A controversial proposal fielded by the governing Danish Conservative Party to ban the Muslim burka and niqab in the public space has been dropped after Justice Ministry officials have studied the idea.
“The Justice Ministry officials have said that in their view, the proposal raises important issues in relation to the European Convention on Human Rights, and the Constitution,” says Justice Minister Brian Mikkelsen (Cons). “It’s obvious that neither I, nor a party such as the Conservative People’s Party, can support a proposal that raises that sort of legal issue.”
Controversy arose on the issue after the Conservative Party’s new integration spokesman announced in August that the party, which is the junior minority coalition party, wanted to introduce a total ban on Muslim burkas or niqabs in the public space. “We don’t want to see burkas in Denmark.
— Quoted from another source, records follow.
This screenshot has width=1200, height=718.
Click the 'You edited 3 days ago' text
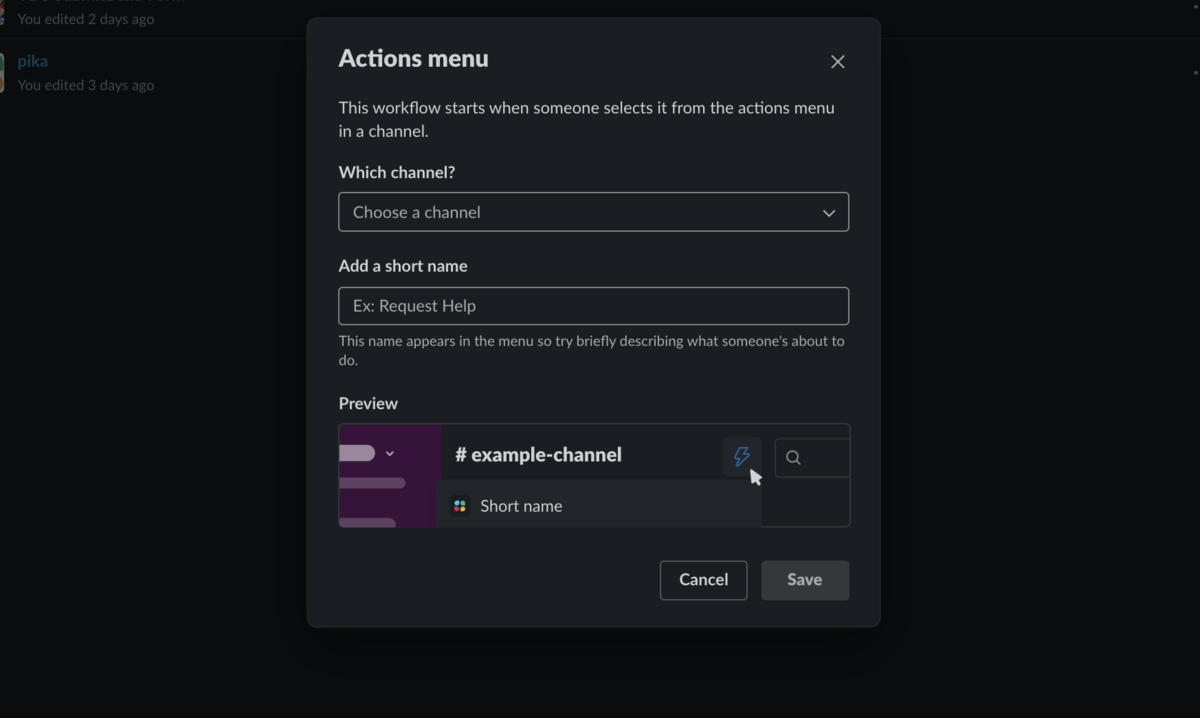[x=86, y=85]
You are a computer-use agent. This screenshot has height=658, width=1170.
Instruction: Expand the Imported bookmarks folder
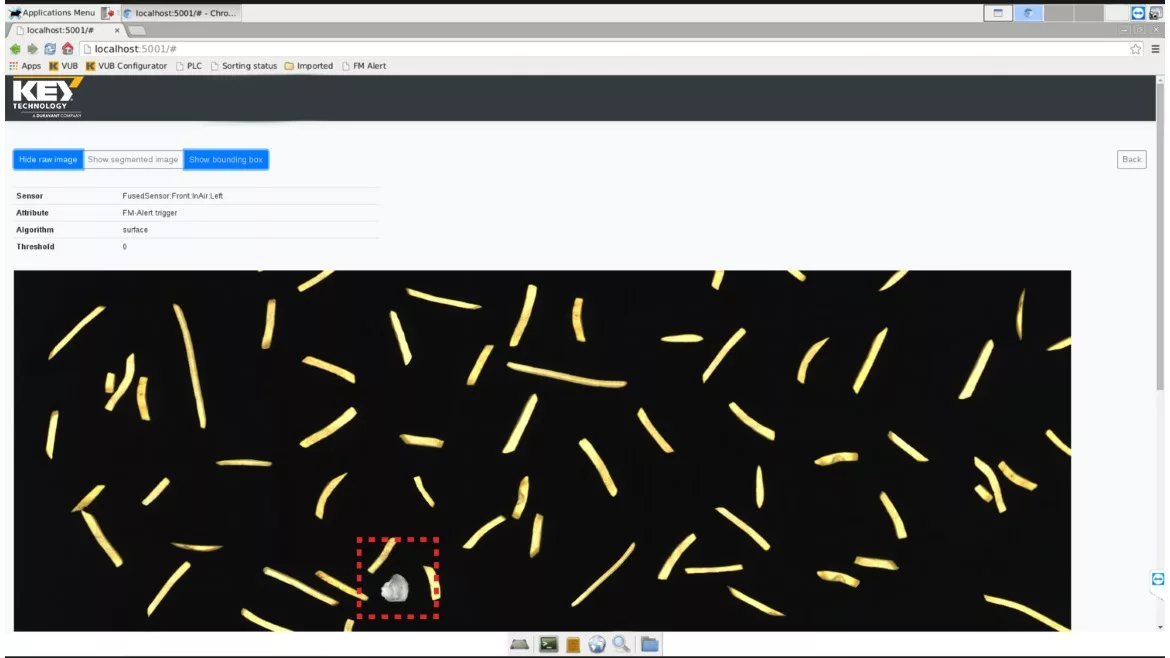[x=308, y=66]
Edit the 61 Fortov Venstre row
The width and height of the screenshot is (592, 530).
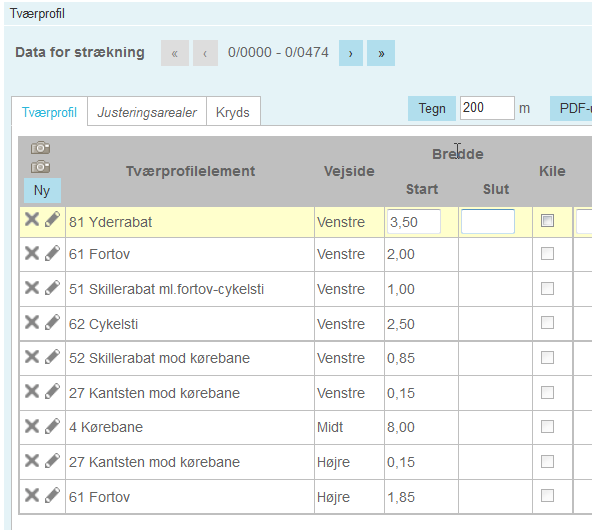pyautogui.click(x=52, y=253)
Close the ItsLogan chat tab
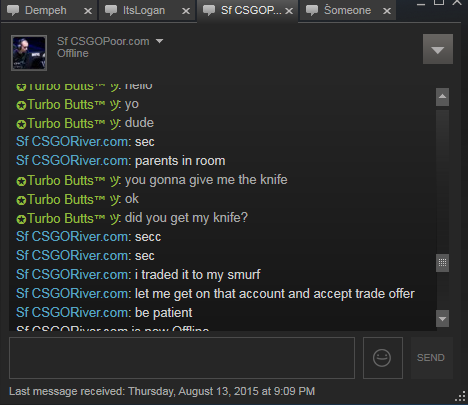Image resolution: width=468 pixels, height=405 pixels. (x=186, y=11)
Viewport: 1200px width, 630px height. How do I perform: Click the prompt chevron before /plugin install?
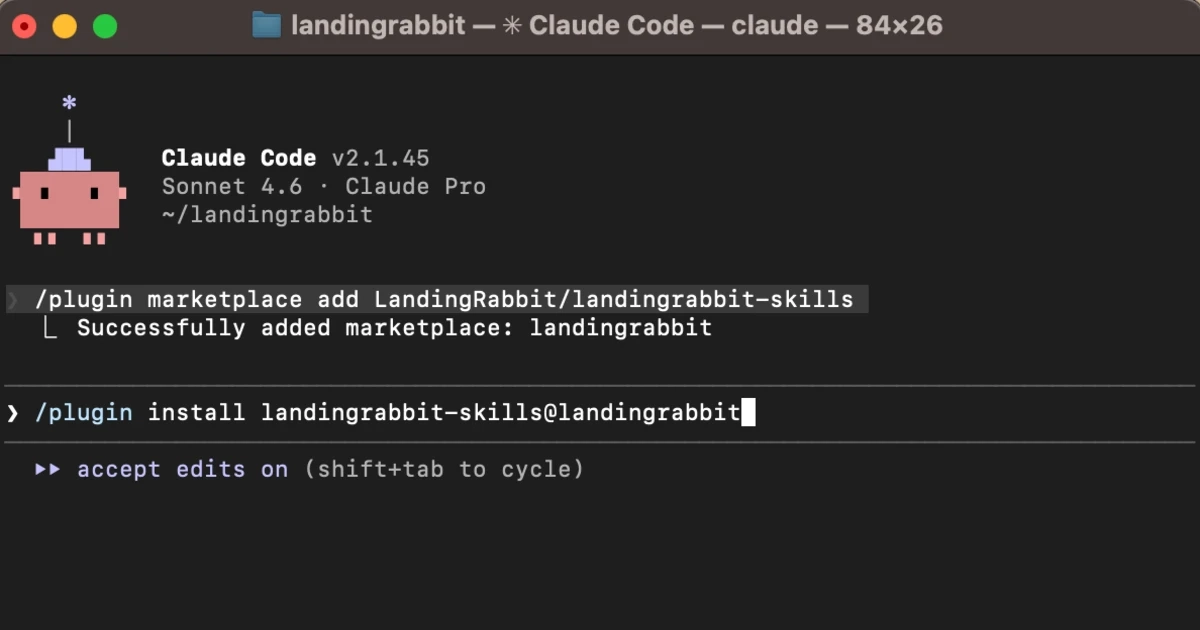tap(13, 413)
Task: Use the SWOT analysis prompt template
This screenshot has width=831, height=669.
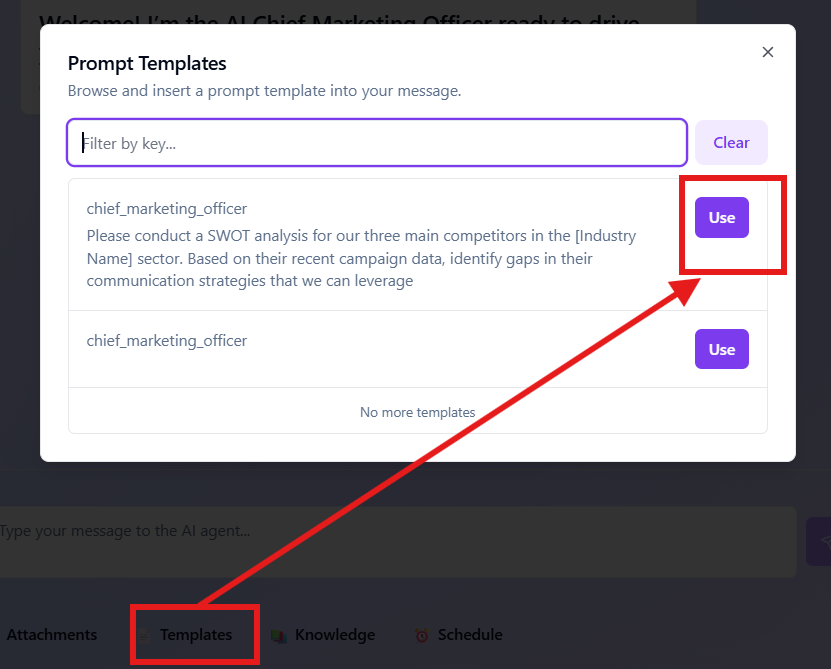Action: pos(721,217)
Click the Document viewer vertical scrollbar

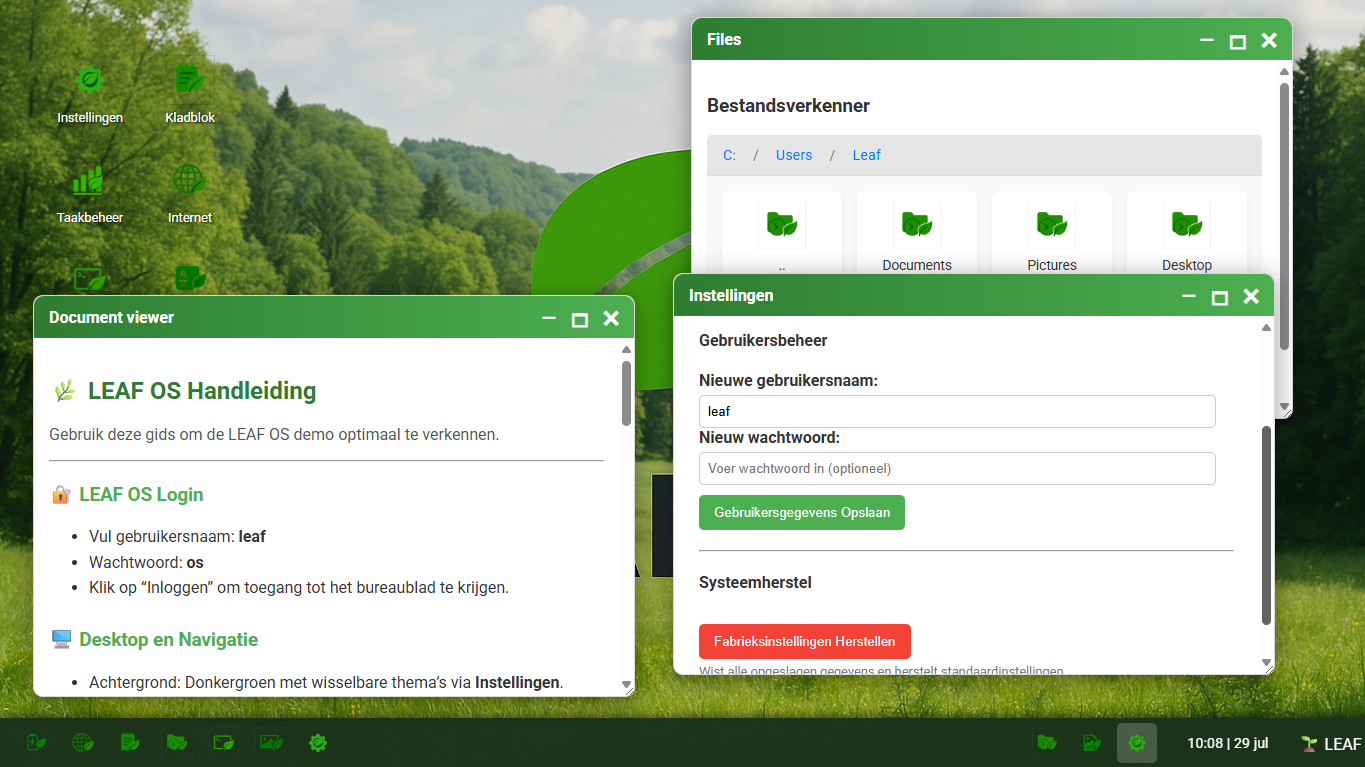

We simply can’t accept that some of our citizens walk around with their faces covered,” MP Naser Khader (Cons) said at the time.
Justice Minister Brian Mikkelsen says that instead, he looks forward to a report from a working group that the government has set up to look into how the use of the burka can be stemmed by other means. “The burka represents an oppressive view of women and humanity which the government does not feel has a place in Denmark. So the government has set up a fast-working burka group to study the issue and I am looking forward to its findings,” says Mikkelsen.